In der blauen Banane

Blick zurück ohne Zorn Sieben Jahre nach dem Regierungsumzug ist Bonn weniger denn je vom Fleisch gefallen - ganz im Gegenteil

Als am 20. Juni 1991 kurz nach 22.00 Uhr die Beifallsstürme der siegreichen Berlin-Fraktion für das Votum über die künftige Hauptstadt verebbten, verlor der sonst würdevolle Saaldiener Werner Tondorf aus Bonn-Lannesdorf die Fassung. Unter lautem Schluchzen rief er zornig: "Die Bahnschranken und der ewige Stau auf der B 9. Deshalb is datt schief gegangen. Dauernd sind die Schranken zu. Ständig is Stau auf der B 9. Da jibt et hier nur eine breite Straße und die flicken da ständig rum ..."
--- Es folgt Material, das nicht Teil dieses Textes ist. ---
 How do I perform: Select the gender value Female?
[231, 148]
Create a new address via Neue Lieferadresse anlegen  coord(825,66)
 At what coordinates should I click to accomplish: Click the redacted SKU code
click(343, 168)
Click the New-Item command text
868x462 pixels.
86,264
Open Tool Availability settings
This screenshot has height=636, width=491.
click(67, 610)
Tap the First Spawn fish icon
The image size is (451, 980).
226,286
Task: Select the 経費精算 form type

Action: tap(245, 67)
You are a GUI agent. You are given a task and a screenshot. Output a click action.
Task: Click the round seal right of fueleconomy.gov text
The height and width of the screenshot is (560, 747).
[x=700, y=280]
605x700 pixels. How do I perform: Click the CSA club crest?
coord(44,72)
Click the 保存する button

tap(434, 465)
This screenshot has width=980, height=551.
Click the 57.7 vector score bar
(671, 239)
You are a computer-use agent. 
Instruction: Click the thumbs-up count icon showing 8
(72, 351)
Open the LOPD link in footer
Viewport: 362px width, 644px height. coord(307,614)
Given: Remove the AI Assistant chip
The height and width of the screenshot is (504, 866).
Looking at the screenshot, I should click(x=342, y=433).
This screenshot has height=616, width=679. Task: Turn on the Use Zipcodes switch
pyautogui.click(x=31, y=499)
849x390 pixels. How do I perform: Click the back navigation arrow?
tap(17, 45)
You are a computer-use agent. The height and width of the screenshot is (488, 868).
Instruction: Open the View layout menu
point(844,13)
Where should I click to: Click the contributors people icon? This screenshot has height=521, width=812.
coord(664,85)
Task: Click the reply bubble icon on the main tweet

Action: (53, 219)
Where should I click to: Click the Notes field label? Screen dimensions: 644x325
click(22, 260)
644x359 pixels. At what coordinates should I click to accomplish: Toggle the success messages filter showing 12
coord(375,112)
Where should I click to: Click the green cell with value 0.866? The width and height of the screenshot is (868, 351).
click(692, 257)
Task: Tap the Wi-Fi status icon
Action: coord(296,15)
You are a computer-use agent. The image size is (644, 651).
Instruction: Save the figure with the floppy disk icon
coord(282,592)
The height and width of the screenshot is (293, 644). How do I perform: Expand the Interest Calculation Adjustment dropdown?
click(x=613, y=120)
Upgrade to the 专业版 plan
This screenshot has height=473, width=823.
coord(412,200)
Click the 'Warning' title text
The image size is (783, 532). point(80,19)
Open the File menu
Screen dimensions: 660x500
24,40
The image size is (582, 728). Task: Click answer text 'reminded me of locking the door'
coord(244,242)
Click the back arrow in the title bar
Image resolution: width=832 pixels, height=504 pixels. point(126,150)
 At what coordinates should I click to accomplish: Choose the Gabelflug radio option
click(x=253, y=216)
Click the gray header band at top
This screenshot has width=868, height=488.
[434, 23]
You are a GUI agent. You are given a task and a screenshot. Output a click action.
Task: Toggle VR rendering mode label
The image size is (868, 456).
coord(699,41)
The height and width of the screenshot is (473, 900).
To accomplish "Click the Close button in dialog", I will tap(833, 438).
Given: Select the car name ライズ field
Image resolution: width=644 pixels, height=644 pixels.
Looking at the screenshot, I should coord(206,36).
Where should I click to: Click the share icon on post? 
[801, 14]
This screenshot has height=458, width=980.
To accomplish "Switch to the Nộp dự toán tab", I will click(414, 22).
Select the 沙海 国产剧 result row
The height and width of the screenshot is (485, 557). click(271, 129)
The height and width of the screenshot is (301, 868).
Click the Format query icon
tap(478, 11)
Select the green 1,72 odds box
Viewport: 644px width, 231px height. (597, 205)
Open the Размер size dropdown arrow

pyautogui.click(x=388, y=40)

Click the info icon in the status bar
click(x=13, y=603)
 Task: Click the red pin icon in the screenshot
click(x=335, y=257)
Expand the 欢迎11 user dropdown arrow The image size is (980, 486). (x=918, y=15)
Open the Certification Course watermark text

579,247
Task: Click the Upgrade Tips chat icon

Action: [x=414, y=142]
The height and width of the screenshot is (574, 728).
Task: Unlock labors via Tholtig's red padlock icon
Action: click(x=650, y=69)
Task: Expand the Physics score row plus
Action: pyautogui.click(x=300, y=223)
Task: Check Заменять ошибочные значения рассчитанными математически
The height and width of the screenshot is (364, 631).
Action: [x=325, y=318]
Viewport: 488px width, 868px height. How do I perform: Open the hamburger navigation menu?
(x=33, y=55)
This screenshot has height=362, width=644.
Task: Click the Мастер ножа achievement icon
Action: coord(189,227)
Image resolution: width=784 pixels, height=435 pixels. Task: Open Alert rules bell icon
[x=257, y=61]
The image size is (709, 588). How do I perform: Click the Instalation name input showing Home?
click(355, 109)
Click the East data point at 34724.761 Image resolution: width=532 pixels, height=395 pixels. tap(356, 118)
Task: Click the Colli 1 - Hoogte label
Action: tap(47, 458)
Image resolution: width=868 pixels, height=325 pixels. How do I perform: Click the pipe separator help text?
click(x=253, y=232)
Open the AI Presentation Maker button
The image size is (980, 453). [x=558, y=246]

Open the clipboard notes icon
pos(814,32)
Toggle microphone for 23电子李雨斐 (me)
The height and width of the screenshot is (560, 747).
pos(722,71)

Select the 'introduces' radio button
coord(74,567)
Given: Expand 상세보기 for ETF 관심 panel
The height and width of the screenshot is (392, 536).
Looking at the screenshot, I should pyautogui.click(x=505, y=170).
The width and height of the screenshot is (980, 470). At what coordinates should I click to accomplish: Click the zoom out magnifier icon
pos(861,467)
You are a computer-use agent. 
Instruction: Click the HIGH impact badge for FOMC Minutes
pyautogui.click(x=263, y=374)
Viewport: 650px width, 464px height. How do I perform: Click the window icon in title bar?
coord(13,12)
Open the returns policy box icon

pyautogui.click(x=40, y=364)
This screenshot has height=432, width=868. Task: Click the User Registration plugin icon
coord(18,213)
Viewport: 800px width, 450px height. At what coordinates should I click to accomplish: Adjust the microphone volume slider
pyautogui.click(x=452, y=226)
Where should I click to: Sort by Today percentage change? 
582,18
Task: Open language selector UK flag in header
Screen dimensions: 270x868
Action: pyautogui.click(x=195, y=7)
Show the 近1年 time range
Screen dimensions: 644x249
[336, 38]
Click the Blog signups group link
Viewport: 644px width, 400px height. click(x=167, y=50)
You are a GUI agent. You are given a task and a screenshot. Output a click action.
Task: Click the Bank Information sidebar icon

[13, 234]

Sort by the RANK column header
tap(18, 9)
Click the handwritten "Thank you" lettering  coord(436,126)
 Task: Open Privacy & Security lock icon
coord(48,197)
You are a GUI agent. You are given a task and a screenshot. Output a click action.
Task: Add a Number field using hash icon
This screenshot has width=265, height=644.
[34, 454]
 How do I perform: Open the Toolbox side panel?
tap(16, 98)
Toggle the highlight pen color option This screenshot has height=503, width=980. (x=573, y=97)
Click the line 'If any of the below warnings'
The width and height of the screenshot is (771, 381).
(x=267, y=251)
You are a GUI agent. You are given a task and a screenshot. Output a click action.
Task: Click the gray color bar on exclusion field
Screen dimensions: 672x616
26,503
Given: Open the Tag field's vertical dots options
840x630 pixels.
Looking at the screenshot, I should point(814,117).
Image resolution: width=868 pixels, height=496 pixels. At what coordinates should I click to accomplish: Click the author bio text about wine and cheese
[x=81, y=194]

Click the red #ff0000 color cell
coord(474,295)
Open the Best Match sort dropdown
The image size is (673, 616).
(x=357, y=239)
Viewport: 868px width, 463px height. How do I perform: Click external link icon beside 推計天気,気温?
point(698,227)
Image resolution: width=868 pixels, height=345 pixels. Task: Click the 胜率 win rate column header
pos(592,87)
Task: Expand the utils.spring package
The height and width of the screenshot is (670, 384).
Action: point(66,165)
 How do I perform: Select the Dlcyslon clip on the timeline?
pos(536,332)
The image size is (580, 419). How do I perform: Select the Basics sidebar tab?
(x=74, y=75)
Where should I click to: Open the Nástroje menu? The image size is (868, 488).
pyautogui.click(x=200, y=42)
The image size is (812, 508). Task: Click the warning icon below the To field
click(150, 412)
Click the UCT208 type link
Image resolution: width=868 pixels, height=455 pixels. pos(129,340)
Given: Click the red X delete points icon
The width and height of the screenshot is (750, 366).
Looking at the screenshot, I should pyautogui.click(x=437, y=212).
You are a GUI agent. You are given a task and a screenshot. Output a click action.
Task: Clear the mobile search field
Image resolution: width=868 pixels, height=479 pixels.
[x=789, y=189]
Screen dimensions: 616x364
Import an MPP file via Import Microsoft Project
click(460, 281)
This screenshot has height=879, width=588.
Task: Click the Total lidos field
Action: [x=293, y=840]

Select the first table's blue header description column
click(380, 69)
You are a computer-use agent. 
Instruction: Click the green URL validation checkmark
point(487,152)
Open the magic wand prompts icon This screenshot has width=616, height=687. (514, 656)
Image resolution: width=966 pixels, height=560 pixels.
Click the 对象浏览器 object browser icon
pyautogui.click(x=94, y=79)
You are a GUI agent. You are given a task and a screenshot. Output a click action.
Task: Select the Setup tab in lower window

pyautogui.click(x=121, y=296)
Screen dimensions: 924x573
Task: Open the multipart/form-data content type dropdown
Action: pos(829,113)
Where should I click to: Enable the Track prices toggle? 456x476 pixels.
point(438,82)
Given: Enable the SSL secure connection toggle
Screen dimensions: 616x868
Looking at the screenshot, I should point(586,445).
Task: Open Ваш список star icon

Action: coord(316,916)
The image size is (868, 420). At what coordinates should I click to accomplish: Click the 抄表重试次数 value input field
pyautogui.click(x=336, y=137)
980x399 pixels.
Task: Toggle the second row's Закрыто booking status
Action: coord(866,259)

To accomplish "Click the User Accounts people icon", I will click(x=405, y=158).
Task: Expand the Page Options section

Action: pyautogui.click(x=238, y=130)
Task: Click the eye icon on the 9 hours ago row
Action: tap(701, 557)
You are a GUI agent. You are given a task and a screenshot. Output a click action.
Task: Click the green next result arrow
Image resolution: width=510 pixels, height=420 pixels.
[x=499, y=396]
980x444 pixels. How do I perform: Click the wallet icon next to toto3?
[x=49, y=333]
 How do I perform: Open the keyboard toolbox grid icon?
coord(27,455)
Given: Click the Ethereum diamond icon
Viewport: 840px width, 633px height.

So wie der Herr im Frack fühlte auch der Korrespondent der italienischen Zeitung Luca Romano, als er über das Bundesdorf schrieb: "Bonn ist die einzige Hauptstadt der Welt, die durch eine Eisenbahn zweigeteilt ist. Um im Zentrum die Straße zu überqueren, muss man warten, dass sich die beschrankten Übergänge öffnen." Und zur Schlacht um die Kapitale meinte er: "Sie kämpfen wie wilde Tiere, auf die Bonner Art, nicht auf die Berliner ..."

Die STÄV an der Spree

Von derlei Argumenten war in der elfstündigen Debatte des Parlaments nichts zu hören, man hatte Höheres im Sinn: die Identität des größer gewordenen Deutschlands. Dabei fürchteten die Umzugsgegner mit Berlin käme eine Neuauflage preußischer Kommandowirtschaft, während die Befürworter parierten, in der verarmten Metropole an der Spree werde die Politik endlich die Sorgen der kleinen Leute erkennen und die Probleme des Ostens angehen müssen. Für die einen war Berlin durch Preußen-Nostalgie, Nazi-Verbrechen und Kalten Krieg zu rückwärts gewandt, für die anderen eine symbolisch prächtig aufgeladene Stadt - ein Haupt eben, das die Glieder zu lenken versteht.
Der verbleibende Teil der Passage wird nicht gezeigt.